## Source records
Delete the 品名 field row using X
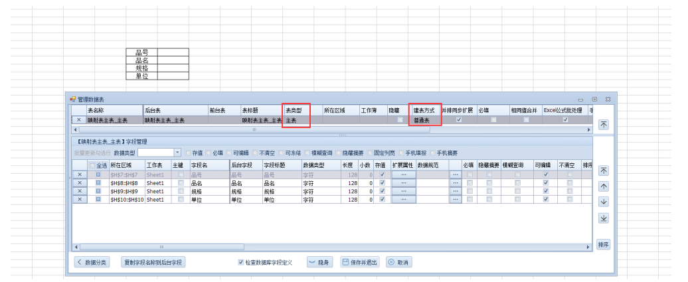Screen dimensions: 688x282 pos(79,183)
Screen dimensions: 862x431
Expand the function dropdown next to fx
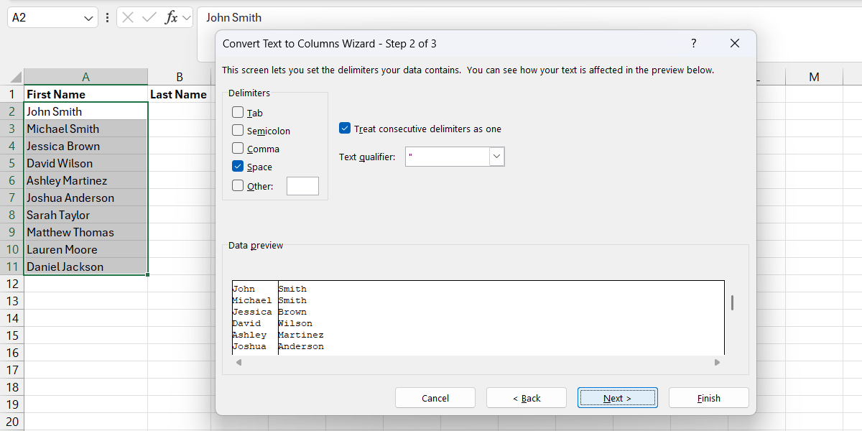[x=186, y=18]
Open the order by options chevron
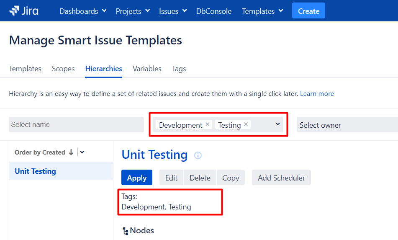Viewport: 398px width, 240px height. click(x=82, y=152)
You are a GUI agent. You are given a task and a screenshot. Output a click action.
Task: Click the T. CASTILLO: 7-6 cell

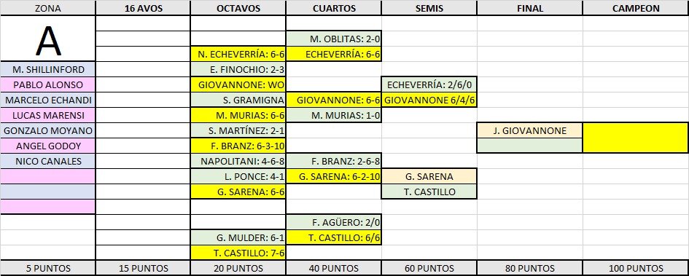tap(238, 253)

## Your task
Exactly as they appear above, write out all the entries, without pictures.

## Task answer
Delete the 品名 field row using X
Screen dimensions: 688x282 pos(79,183)
Screen dimensions: 862x431
Expand the function dropdown next to fx
[x=186, y=18]
Open the order by options chevron
Viewport: 398px width, 240px height. click(x=82, y=152)
You are a GUI agent. You are given a task and a screenshot. Output a click action.
Task: Click the T. CASTILLO: 7-6 cell

tap(238, 253)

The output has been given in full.